Congenital Malalignment of the Great Toenails
Exploring the causes, symptoms, diagnosis, and management of this common yet underrecognized nail disorder in children and adults.

Congenital malalignment of the great toenails, also known as congenital malalignment syndrome, is a dystrophic nail disorder characterized by the lateral rotation of the nail matrix, leading to deviation of the nail plate away from the major axis of the distal phalanx. This condition alters the normal linear growth of the nail, often resulting in cosmetic concerns and functional issues. It predominantly affects the great toenails (halluces) and is typically bilateral, though unilateral cases are reported rarely.
Introduction
Congenital malalignment of the great toenails (CMGT) is an underrecognized condition that manifests as a lateral displacement of the nail apparatus. The nail plate grows in a rotated direction relative to the distal phalanx, which can lead to progressive dystrophy if untreated. First described in detail in medical literature, CMGT is estimated to have a prevalence of 1-2% in the general population, though mild cases may go unnoticed until later in childhood due to minimal symptoms initially. The disorder is congenital, present at birth or evident in infancy, but mechanical trauma from activities like running or tight footwear can exacerbate it during growth. Understanding CMGT is crucial for dermatologists, podiatrists, and pediatricians to differentiate it from acquired nail pathologies and provide timely intervention.
Demographics
CMGT affects individuals across all ages but is typically identified at birth or in early childhood. It shows no strong gender predilection, occurring equally in males and females. Familial cases, including occurrences in monozygotic and dizygotic twins and multiple generations within families, suggest a genetic component, possibly autosomal dominant with variable expressivity. Prevalence may be underestimated, as subtle deviations become apparent only with repetitive trauma in active children or adolescents. Rare reports exist of involvement in other ethnic groups, but data on darker Fitzpatrick skin types are limited, warranting further research. Late-onset presentations, mimicking acquired onychodystrophy, have been documented in adulthood.
Causes
The exact etiology of CMGT remains unknown, but multiple theories have been proposed based on clinical observations and histopathological findings. Key hypothesized causes include:
- Genetic factors: Familial clustering and twin studies indicate a hereditary basis, potentially autosomal dominant transmission.
- Intrauterine extrinsic factors: Amniotic band constriction, elevated intrauterine pressure, or fetal vascular abnormalities may contribute to nail matrix malposition.
- Mechanical tension: Increased pull from the extensor hallucis longus tendon on the lateral nail matrix causes rotation.
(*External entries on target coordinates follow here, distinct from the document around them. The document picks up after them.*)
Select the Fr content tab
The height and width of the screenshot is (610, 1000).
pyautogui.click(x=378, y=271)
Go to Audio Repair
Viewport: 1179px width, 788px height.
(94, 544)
- Growth desynchronization: Mismatch between nail plate and distal phalanx growth leads to lateral expansion of the nail to fit the bony space.
- Postnatal trauma superposition: Genetically predisposed malalignment worsens with cumulative microtrauma from shoes or sports.
These factors likely interact, with genetics providing susceptibility and environmental influences triggering progression.
Clinical Features
The hallmark of CMGT is the lateral deviation of the nail plate along the longitudinal axis of the distal phalanx, often bilateral and involving both great toenails. Common clinical features, reported in order of prevalence from reviewed cases, include:
- Nail plate thickening: Occurs in approximately 36% of cases, due to chronic trauma and poor nail bed adhesion.
- Transverse grooves or ridges: Seen in 33% of patients, resulting from recurrent microtrauma to the matrix.
- Paronychia: Inflammation of the nail folds from ingrown edges.
- Onychocryptosis (ingrown toenail): Frequent due to the rotated nail embedding into lateral folds.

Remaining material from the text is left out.